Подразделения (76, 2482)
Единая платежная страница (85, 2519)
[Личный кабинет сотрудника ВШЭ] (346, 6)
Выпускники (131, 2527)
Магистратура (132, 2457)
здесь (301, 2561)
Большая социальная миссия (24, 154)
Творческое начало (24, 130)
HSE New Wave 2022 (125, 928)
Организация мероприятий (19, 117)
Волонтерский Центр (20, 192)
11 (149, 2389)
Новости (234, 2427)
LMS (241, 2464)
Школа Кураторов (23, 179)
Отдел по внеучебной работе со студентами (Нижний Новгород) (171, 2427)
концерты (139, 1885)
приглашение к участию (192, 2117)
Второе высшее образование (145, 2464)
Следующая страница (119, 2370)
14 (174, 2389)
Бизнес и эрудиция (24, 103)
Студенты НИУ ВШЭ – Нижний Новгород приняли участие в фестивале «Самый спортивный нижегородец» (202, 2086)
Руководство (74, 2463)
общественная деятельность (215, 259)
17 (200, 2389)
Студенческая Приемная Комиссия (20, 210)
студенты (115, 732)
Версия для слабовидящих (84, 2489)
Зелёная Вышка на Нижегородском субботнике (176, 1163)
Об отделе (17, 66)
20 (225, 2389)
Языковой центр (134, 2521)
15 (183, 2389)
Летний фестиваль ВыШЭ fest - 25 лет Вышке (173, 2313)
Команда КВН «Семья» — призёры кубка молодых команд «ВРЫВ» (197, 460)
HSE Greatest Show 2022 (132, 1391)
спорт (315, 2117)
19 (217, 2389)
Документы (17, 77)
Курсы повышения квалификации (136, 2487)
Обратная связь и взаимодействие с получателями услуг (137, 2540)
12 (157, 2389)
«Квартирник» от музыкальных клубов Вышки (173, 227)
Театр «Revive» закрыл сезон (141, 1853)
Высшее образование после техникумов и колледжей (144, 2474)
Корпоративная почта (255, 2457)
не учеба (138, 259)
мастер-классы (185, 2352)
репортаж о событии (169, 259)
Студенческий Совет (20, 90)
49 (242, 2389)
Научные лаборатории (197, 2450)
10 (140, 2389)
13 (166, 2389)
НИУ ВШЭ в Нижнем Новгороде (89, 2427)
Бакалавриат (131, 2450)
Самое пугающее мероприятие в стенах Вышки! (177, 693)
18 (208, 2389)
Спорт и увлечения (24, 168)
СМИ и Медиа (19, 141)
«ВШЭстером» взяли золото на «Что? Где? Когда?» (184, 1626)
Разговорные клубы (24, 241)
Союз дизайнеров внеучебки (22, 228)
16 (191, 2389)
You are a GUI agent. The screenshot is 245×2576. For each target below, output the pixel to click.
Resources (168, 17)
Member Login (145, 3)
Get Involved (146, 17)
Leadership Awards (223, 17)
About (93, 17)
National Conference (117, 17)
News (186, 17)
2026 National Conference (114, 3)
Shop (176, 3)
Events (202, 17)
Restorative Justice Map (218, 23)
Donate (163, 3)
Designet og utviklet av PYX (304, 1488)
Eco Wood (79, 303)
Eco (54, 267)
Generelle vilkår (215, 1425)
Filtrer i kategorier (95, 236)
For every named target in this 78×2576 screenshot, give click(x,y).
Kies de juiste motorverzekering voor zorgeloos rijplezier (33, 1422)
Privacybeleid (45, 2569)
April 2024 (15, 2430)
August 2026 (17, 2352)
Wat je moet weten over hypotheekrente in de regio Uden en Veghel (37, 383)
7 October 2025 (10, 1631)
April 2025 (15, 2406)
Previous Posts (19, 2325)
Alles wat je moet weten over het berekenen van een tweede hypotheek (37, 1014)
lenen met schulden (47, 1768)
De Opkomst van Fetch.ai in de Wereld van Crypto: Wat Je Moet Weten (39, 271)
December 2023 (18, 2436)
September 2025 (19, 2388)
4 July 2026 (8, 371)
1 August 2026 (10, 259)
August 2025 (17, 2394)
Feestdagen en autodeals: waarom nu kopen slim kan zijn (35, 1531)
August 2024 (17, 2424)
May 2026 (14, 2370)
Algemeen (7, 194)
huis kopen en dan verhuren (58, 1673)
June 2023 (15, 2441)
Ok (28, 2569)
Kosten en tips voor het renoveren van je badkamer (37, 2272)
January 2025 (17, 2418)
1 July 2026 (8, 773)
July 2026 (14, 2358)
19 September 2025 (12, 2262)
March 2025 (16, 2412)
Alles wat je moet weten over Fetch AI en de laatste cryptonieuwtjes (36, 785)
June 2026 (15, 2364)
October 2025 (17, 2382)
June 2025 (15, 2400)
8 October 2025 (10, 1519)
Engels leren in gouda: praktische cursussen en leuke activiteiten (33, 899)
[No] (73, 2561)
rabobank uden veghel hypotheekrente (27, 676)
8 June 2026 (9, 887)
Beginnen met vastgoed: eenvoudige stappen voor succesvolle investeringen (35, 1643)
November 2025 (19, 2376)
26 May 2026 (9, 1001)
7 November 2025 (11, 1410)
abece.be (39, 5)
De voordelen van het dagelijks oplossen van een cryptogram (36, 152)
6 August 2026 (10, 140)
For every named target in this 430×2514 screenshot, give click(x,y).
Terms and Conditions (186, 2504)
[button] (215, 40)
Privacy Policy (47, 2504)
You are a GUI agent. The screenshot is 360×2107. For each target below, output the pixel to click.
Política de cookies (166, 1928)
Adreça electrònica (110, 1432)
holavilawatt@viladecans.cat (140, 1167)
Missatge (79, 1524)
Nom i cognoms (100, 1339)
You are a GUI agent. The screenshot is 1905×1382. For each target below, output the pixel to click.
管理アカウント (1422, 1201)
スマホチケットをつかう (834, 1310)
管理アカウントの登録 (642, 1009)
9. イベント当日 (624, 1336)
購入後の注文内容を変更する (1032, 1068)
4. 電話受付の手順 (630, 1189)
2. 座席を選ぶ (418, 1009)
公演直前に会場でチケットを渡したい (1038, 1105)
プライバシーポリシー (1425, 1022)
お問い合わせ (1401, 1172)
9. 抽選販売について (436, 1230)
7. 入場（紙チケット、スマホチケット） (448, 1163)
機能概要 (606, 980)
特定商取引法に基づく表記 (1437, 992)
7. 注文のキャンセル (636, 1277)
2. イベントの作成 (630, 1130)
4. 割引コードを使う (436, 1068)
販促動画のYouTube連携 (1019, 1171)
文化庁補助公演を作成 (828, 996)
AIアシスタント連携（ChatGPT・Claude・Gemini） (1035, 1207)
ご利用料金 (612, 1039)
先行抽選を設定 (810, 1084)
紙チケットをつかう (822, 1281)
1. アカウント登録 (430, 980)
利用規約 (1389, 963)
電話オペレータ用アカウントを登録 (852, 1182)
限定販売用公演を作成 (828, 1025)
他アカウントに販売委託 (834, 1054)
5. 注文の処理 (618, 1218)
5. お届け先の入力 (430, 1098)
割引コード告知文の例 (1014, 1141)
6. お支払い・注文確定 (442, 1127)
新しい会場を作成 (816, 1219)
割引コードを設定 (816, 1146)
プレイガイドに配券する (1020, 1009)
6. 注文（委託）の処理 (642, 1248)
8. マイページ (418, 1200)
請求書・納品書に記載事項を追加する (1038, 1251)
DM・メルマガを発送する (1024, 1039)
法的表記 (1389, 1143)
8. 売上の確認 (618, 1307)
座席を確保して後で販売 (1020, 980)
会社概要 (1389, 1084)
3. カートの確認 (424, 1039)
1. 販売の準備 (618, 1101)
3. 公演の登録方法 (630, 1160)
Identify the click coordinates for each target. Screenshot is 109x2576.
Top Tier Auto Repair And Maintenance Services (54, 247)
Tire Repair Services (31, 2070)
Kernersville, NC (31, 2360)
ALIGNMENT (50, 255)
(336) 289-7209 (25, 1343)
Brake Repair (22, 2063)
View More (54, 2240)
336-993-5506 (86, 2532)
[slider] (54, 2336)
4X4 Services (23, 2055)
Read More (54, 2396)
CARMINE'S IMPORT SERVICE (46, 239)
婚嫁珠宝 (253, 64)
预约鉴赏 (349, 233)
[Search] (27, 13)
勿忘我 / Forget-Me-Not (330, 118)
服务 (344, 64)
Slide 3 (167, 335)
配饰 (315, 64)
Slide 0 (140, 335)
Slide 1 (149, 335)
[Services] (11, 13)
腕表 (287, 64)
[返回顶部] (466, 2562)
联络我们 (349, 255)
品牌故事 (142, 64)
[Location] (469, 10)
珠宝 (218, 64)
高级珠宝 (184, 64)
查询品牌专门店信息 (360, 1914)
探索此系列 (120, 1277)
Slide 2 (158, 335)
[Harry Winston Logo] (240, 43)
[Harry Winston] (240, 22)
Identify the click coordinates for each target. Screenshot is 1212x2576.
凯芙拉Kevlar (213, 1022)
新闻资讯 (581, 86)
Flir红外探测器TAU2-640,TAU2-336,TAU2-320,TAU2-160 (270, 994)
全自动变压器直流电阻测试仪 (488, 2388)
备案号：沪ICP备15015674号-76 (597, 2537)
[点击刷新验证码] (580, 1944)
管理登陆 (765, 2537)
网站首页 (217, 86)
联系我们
************
PROBLEM DETAILS |
Copy out each line of the data above, exactly, if it lies between the line holding "March 2025 (16, 2412)" and the line holding "You are a GUI agent. The screenshot is 1905×1382.", inclusive; copy no other line.

EXPECTED OUTPUT |
March 2025 (16, 2412)
Alles wat je moet weten over Fetch AI en de laatste cryptonieuwtjes (36, 785)
June 2026 (15, 2364)
October 2025 (17, 2382)
June 2025 (15, 2400)
8 October 2025 (10, 1519)
Engels leren in gouda: praktische cursussen en leuke activiteiten (33, 899)
[No] (73, 2561)
rabobank uden veghel hypotheekrente (27, 676)
8 June 2026 (9, 887)
Beginnen met vastgoed: eenvoudige stappen voor succesvolle investeringen (35, 1643)
November 2025 (19, 2376)
26 May 2026 (9, 1001)
7 November 2025 (11, 1410)
abece.be (39, 5)
De voordelen van het dagelijks oplossen van een cryptogram (36, 152)
6 August 2026 (10, 140)
For every named target in this 430×2514 screenshot, give click(x,y).
Terms and Conditions (186, 2504)
[button] (215, 40)
Privacy Policy (47, 2504)
You are a GUI agent. The screenshot is 360×2107. For each target below, output the pixel to click.
Política de cookies (166, 1928)
Adreça electrònica (110, 1432)
holavilawatt@viladecans.cat (140, 1167)
Missatge (79, 1524)
Nom i cognoms (100, 1339)
You are a GUI agent. The screenshot is 1905×1382. For each target below, output the pixel to click.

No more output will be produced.